“Bir sporcu icin oyun sahası, hayat alanıdır. hayatta kalmak istiyorsan, oyun alanındaki fırsatları yakalamak için ipuçlarını değerlendirmeye ne dersin?”

İster bireysel ya da ister takım sporu yapıyor olun, her zaman önemli olan dışarıdan görülen performansınız ve kazandığınız başarılardır.  4 yaşında bale eğitimi alan, 5 yaşında okula giden ve 8 yaşında folklor oynamaya başlayarak ilkokuldan mezun olana kadar folklor oynayan bir çocuk hatta öğrenciydim.  Sonrasında lisanslı masa tenisi, yüzme, basketbol sporlarına devam ettim.

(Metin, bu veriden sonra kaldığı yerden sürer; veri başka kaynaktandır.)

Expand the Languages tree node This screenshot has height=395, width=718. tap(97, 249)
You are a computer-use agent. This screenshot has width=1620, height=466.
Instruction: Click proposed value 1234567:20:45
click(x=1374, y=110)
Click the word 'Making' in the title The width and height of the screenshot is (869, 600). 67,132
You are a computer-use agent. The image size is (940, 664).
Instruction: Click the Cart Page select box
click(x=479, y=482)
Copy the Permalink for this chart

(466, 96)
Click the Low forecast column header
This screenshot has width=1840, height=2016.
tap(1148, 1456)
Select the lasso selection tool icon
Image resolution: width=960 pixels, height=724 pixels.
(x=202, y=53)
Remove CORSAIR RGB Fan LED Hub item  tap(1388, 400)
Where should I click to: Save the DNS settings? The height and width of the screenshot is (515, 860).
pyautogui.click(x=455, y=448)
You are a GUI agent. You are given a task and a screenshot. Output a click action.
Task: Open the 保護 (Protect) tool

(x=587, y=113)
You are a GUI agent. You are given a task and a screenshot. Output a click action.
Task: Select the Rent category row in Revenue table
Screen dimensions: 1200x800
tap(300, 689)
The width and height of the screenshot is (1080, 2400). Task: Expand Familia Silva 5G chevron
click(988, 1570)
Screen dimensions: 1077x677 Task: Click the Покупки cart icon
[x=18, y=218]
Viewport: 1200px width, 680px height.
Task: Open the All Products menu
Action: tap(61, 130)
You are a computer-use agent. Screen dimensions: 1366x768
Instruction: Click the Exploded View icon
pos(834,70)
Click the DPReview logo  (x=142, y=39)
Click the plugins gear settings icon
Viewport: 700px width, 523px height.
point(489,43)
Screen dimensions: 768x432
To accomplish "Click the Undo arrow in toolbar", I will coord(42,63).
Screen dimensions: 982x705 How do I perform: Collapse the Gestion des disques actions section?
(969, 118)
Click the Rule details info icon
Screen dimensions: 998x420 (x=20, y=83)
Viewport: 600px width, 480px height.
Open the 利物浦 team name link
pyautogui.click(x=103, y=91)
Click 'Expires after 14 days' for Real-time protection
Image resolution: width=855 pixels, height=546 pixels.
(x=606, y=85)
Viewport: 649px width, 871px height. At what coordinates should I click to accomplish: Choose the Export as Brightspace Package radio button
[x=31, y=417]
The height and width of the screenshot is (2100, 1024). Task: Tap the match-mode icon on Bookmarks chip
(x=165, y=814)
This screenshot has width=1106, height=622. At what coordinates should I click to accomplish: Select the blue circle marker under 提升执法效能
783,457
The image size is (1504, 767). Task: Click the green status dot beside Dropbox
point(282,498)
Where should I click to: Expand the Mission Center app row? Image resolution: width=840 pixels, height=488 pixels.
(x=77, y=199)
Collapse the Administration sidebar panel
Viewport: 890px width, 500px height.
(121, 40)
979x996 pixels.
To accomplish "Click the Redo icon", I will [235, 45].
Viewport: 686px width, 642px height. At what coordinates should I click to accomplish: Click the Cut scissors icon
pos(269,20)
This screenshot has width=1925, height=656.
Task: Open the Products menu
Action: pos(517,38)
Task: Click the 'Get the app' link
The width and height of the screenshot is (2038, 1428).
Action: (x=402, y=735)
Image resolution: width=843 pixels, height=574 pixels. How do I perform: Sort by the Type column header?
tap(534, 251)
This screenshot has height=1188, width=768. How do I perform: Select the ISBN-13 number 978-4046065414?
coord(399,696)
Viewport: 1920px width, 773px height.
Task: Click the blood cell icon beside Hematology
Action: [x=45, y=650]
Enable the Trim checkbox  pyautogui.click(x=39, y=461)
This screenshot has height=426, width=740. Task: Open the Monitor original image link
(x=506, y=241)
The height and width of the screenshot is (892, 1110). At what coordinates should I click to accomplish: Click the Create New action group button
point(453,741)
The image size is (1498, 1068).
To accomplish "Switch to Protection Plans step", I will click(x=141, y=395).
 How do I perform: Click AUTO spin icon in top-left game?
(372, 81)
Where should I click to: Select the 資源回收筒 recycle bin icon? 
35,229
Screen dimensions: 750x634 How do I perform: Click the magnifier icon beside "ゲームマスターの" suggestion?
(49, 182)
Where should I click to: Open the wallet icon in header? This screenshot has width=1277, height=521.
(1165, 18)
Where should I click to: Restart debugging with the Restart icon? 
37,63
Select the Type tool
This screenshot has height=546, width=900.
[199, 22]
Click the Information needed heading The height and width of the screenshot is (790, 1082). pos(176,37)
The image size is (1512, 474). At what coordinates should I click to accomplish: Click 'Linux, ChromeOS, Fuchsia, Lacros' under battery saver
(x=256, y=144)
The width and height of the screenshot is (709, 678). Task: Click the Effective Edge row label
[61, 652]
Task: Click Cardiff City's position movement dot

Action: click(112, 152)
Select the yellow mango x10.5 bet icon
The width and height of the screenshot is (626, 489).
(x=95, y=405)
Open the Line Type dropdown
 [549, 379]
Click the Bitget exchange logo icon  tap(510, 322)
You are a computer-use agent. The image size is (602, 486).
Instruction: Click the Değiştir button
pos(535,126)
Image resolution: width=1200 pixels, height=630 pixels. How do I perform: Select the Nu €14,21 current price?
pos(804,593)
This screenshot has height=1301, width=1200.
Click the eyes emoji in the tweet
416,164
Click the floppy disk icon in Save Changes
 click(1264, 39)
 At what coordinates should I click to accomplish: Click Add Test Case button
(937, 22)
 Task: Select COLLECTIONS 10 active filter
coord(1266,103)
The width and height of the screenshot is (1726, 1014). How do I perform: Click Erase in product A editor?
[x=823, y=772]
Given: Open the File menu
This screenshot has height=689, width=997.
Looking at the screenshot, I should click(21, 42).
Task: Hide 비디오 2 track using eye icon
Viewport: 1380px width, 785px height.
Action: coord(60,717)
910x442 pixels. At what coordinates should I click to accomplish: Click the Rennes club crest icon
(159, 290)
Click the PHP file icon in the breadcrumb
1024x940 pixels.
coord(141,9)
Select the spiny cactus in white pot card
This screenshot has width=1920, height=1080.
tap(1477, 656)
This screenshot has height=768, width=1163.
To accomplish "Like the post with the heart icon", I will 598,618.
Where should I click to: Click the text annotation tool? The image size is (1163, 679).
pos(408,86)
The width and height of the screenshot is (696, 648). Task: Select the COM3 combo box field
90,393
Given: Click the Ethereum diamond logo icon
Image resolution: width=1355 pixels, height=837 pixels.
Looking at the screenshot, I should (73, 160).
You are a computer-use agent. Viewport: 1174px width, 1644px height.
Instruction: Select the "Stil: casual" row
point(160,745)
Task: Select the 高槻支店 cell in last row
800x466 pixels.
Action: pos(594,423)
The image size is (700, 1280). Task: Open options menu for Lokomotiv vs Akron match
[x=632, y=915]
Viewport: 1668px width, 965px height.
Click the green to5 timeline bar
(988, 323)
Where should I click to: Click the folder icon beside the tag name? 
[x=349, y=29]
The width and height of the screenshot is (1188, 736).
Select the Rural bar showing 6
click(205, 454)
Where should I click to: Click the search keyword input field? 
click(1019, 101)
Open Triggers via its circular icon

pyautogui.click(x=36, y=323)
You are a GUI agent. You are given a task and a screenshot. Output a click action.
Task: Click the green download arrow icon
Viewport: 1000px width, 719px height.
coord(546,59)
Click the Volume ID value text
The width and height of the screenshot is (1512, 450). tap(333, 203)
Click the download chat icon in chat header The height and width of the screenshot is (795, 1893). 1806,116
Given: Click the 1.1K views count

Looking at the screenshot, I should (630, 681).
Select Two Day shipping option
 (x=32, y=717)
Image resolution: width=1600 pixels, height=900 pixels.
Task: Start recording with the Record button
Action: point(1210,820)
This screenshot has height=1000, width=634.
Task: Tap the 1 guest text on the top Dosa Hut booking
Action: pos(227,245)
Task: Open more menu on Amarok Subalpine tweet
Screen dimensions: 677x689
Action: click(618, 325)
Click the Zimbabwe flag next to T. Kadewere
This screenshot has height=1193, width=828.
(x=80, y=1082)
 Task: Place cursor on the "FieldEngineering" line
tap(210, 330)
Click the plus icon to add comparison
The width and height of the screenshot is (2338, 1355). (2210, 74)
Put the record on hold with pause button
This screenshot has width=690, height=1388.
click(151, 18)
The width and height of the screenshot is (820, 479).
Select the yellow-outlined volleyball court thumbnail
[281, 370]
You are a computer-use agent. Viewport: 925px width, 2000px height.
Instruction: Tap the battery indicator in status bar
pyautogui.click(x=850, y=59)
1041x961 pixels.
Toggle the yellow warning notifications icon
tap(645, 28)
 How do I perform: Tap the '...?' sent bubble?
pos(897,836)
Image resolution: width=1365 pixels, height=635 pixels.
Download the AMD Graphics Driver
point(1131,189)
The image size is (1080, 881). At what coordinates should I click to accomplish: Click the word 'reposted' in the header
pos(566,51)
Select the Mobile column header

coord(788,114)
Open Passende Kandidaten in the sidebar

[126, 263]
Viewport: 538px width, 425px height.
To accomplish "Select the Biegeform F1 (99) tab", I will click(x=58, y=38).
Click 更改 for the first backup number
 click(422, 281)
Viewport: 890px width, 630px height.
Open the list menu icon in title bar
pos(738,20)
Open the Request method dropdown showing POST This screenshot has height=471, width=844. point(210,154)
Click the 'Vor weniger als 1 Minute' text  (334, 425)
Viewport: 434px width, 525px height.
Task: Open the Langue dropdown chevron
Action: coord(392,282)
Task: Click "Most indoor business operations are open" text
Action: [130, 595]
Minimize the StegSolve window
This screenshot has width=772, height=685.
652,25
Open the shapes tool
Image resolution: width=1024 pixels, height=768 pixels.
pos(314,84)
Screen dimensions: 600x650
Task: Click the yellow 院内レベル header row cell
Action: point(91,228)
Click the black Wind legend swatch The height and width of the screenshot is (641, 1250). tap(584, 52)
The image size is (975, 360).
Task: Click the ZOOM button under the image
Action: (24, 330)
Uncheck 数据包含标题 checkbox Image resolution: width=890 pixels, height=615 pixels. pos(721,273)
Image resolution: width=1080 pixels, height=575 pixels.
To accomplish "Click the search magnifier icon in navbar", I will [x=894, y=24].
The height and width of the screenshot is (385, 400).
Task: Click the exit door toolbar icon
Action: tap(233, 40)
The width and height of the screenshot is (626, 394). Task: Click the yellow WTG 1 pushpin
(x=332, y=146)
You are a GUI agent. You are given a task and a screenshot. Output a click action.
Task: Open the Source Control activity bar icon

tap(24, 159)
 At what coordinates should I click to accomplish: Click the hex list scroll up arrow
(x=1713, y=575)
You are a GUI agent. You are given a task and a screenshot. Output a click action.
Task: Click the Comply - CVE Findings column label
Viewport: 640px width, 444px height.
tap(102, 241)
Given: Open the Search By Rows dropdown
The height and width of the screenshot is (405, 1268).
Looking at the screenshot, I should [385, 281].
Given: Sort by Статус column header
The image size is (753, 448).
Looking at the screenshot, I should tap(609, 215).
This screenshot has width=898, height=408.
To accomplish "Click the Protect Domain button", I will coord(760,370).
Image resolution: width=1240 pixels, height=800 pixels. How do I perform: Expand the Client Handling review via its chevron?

Eş zamanlı olarak boş vakitlerimde de bisiklete binip, bir yandan tenis oynayıp, deniz mevsimi geldiğinde de su kayağı yapıp hatta ufak tefek de sörf yapan biriydim.

Çocukken badminton raketi almaları için de ne kadar tutturduğumu hayal meyal hatırlıyor gibiyim. Tüm bu ve benzeri sporlara merak duyarak Üniversiteyi kazanıp, sporu bırakmak durumunda kalan Türkiye’deki pek çok kişiden de biriyim.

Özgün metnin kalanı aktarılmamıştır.